2.6 Preliminary Screening for ANOVA Analysis

flavors_of_cacao_without_na %>% 
  group_by(companymakerifknown, beantype) %>% 
  summarise(average_cocoapercent = mean(cocoapercent), .groups = "drop") %>% 
  group_by(beantype) %>% 
  summarise(num_of_user = n(), .groups = "drop") %>%
  arrange(num_of_user) %>%
  save_function(name = "sample_size_assessment_result", type = "NULL", return = T) %>% 
  kbl(caption = "sample size for beantype") %>%
  kable_styling()
sample size for beantype
beantype num_of_user
Amazon 1
Beniano 3
Nacional 8
Blend 46
Criollo 89
Forastero 108
Trinitario 185

Sample size assessment indicates that Amazon, Beniano, and Nacional have small sample sizes, making them unsuitable for ANOVA testing.

bean_type <-sample_size_assessment_result$beantype[4:7]

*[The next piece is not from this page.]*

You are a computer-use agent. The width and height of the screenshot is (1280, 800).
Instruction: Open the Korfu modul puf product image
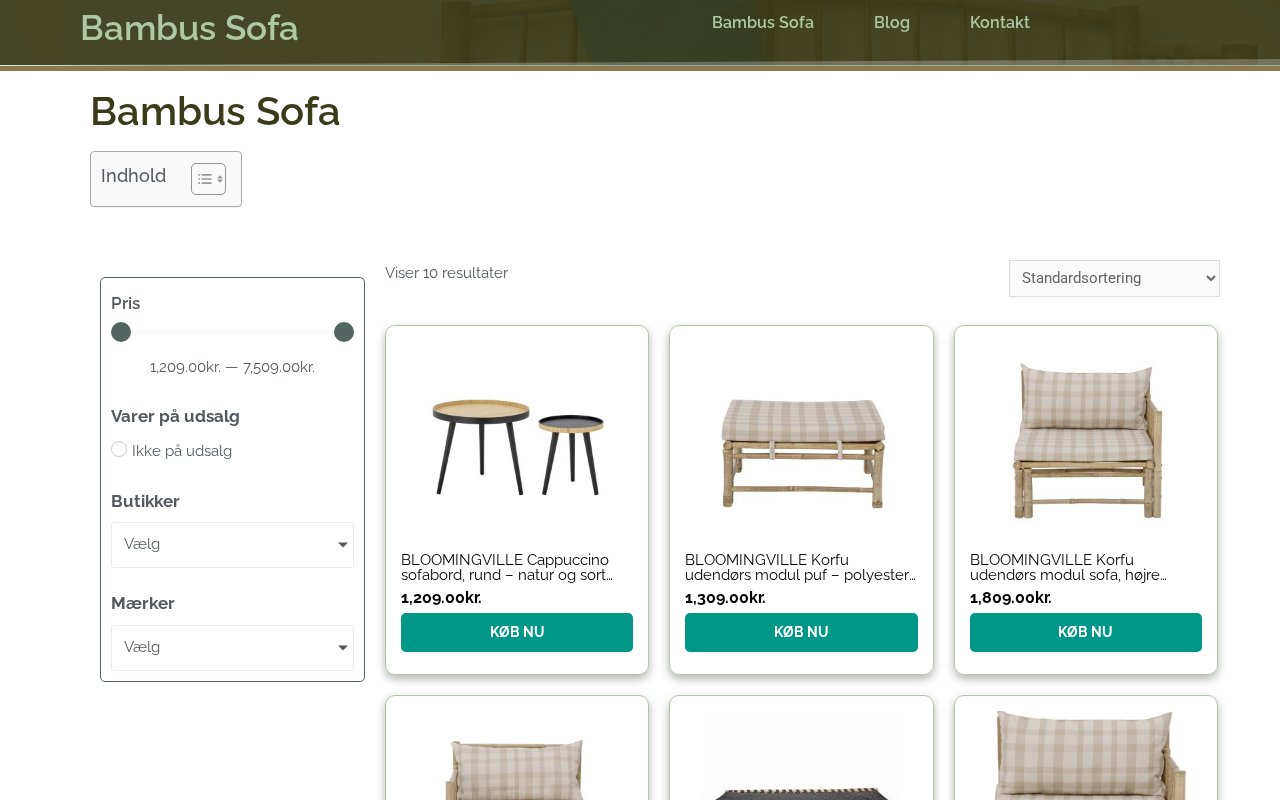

flavors_of_cacao_without_na %>% 
  group_by(companymakerifknown, beantype) %>% 
  summarise(average_rating = mean(rating), .groups = "drop") %>% 
  save_function(name ="sample", type = "NULL", return = T) %>% 
hist_bell_plotly(
  database = .,
  x_col = average_rating,
  bin_size = 0.05,
  matched_group_col = beantype,
  ordered_group = bean_type
) %>% 
  bell_curve_selection_generator(
    number_of_curve = 8,
    hist_bell = T
  ) %>% 
  layout(
    xaxis = list(title = "Average Rating"),
    yaxis = list(title = "Density")
    
  )
shapiro_group_testing(
  database = sample,
  matched_group_col = beantype,
  ordered_group = bean_type,
  x_col = average_rating
) %>% 
  kbl(caption = "Result from shapiro test") %>% 
  kable_styling()
Result from shapiro test
group p_value
Blend 0.0082189
Criollo 0.0100423
Forastero 0.0027237
Trinitario 0.0044680

The Shapiro-Wilk test shows that the remaining groups deviate from normality, as their p-values are ≤ 0.05. Visual inspection of the histograms suggests that larger sample sizes could improve the approximation to normality and increase p-values.

3 Conclusion

Trinitario has the largest market share due to its characteristics—high yield rate and disease resistance inherited from Forastero, combined with superior taste from Criollo. Based on visual inspection, there are no significant differences between bean type and rating, and the ANOVA test could not be performed because the sample sizes by bean type do not follow a normal distribution. Additionally, a higher cocoa percentage does not necessarily result in higher ratings; the optimal cocoa range appears to be between 60% and 80%, suggesting that the best flavors arise from a balanced combination of ingredients rather than solely from cocoa content.

In terms of manufacturers, 41.84% of companies (118 manufacturers) are from the USA, making it the largest chocolate bar supplier by a significant margin.